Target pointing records
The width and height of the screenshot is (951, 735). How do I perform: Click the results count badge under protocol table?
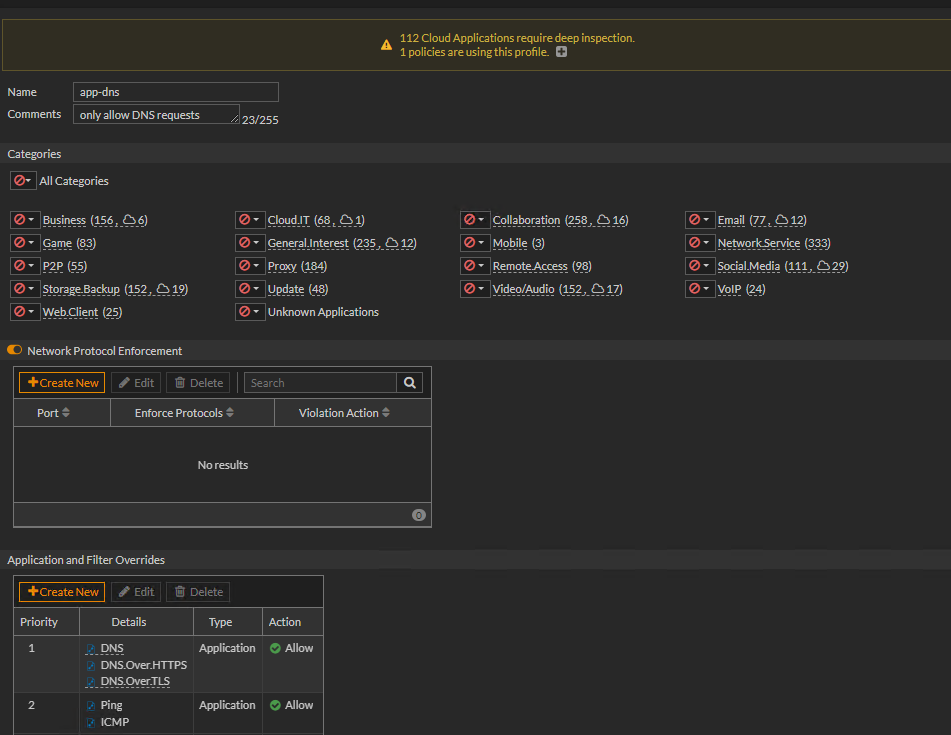click(418, 515)
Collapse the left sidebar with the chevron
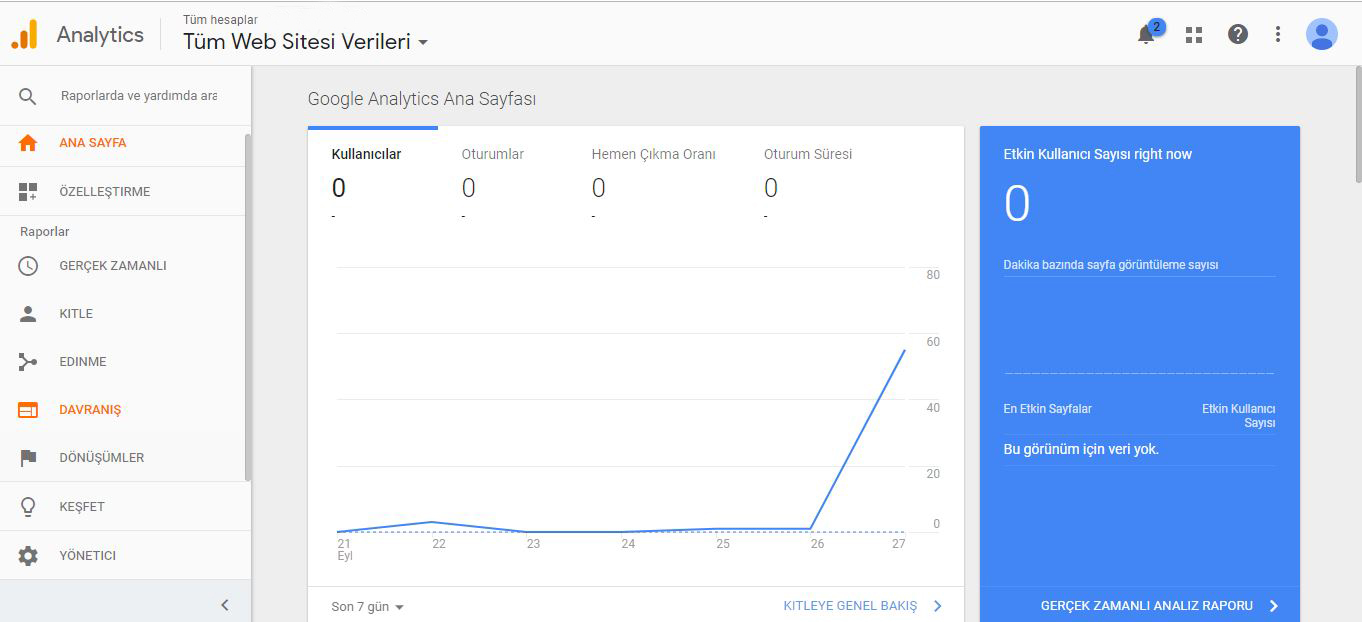The image size is (1362, 622). click(225, 605)
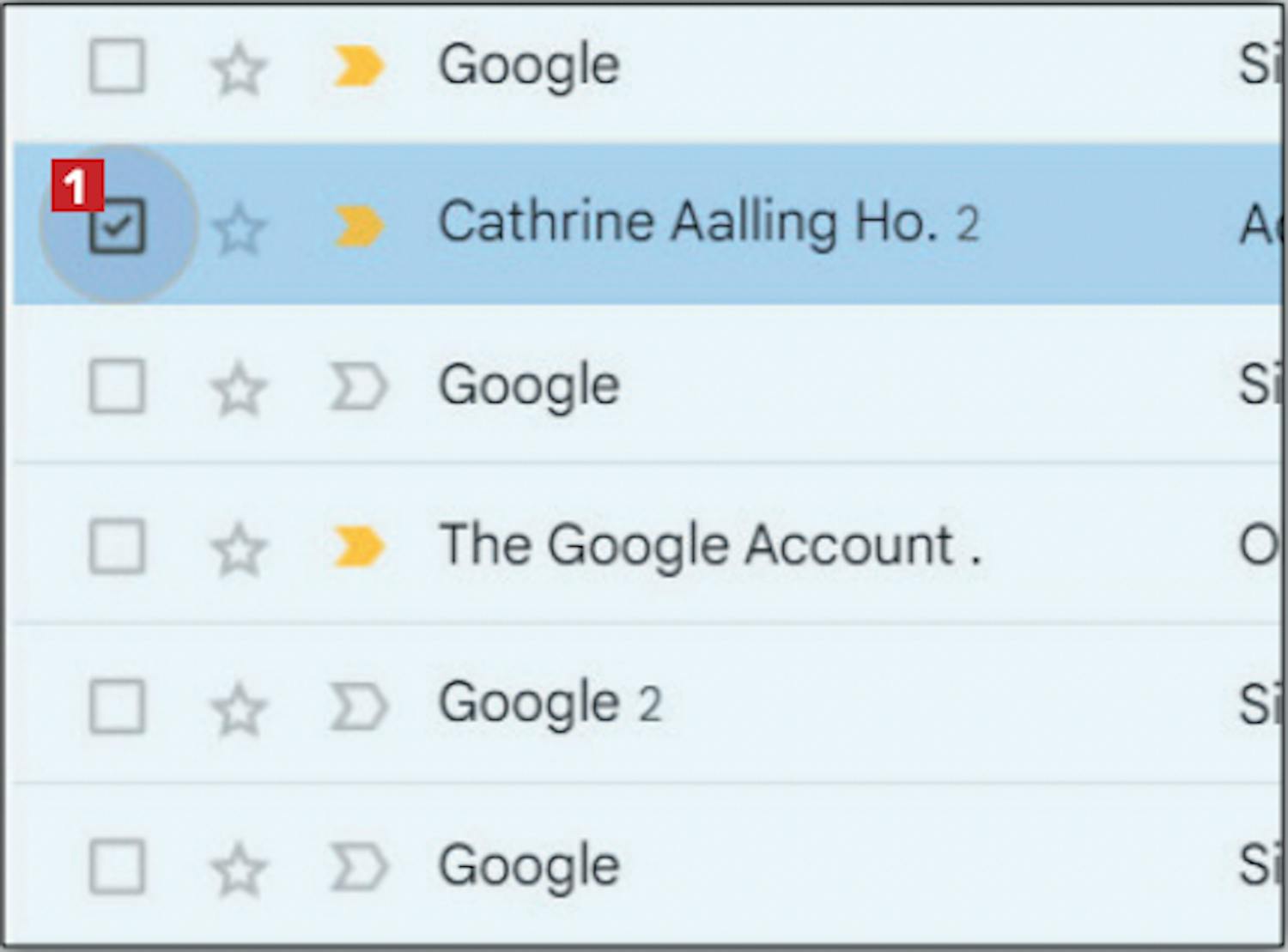Open the Cathrine Aalling Ho. conversation
The width and height of the screenshot is (1288, 952).
coord(687,223)

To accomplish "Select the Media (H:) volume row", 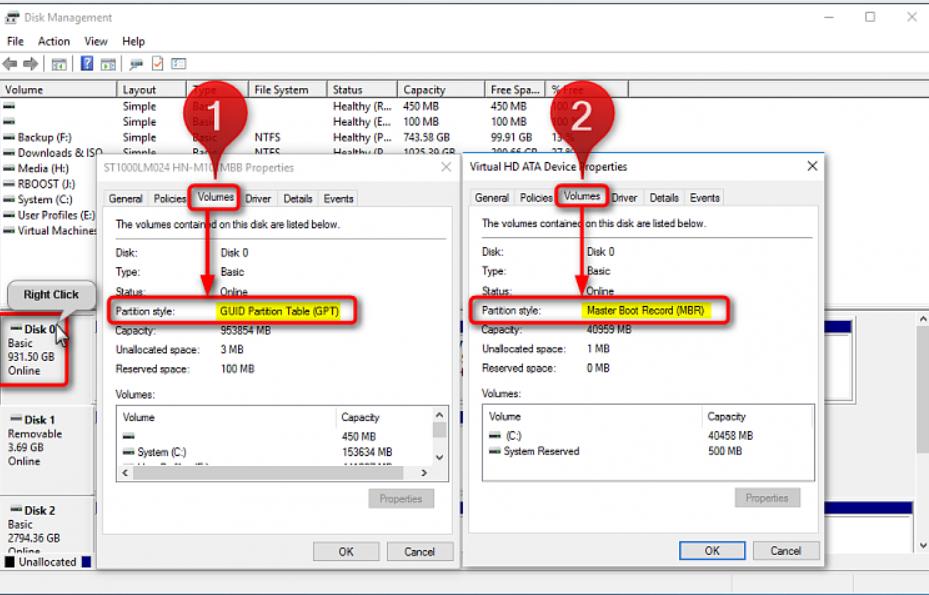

▶ _Requirements_: Pull every line from the records above and reproduce each one word for word, omitting the pictures.

▶ _Problem solution_:
The width and height of the screenshot is (951, 735). How do I perform: Click the results count badge under protocol table?
click(418, 515)
Collapse the left sidebar with the chevron
The image size is (1362, 622). click(225, 605)
Open the Cathrine Aalling Ho. conversation
The width and height of the screenshot is (1288, 952).
coord(687,223)

To accomplish "Select the Media (H:) volume row", 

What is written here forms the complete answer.